**MATERIAL FOR THIS EXERCISE**

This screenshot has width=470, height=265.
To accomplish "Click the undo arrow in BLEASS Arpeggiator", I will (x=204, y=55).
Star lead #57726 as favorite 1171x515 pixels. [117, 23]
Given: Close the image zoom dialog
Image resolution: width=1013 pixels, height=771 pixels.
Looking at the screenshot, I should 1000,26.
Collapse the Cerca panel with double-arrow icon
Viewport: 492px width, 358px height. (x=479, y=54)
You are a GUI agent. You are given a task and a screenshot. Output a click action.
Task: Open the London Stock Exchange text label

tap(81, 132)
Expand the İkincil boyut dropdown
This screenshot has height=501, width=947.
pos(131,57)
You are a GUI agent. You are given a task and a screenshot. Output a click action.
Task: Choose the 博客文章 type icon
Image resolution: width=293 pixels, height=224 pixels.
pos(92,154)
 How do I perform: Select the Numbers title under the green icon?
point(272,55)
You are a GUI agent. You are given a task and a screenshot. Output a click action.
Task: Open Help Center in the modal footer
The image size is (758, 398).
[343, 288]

**ASSIGNED TASK**
Reproduce, word for word, all of the entries above.

**TASK ANSWER**
This screenshot has width=470, height=265.
To accomplish "Click the undo arrow in BLEASS Arpeggiator", I will (x=204, y=55).
Star lead #57726 as favorite 1171x515 pixels. [117, 23]
Given: Close the image zoom dialog
Image resolution: width=1013 pixels, height=771 pixels.
Looking at the screenshot, I should 1000,26.
Collapse the Cerca panel with double-arrow icon
Viewport: 492px width, 358px height. (x=479, y=54)
You are a GUI agent. You are given a task and a screenshot. Output a click action.
Task: Open the London Stock Exchange text label

tap(81, 132)
Expand the İkincil boyut dropdown
This screenshot has height=501, width=947.
pos(131,57)
You are a GUI agent. You are given a task and a screenshot. Output a click action.
Task: Choose the 博客文章 type icon
Image resolution: width=293 pixels, height=224 pixels.
pos(92,154)
 How do I perform: Select the Numbers title under the green icon?
point(272,55)
You are a GUI agent. You are given a task and a screenshot. Output a click action.
Task: Open Help Center in the modal footer
The image size is (758, 398).
[343, 288]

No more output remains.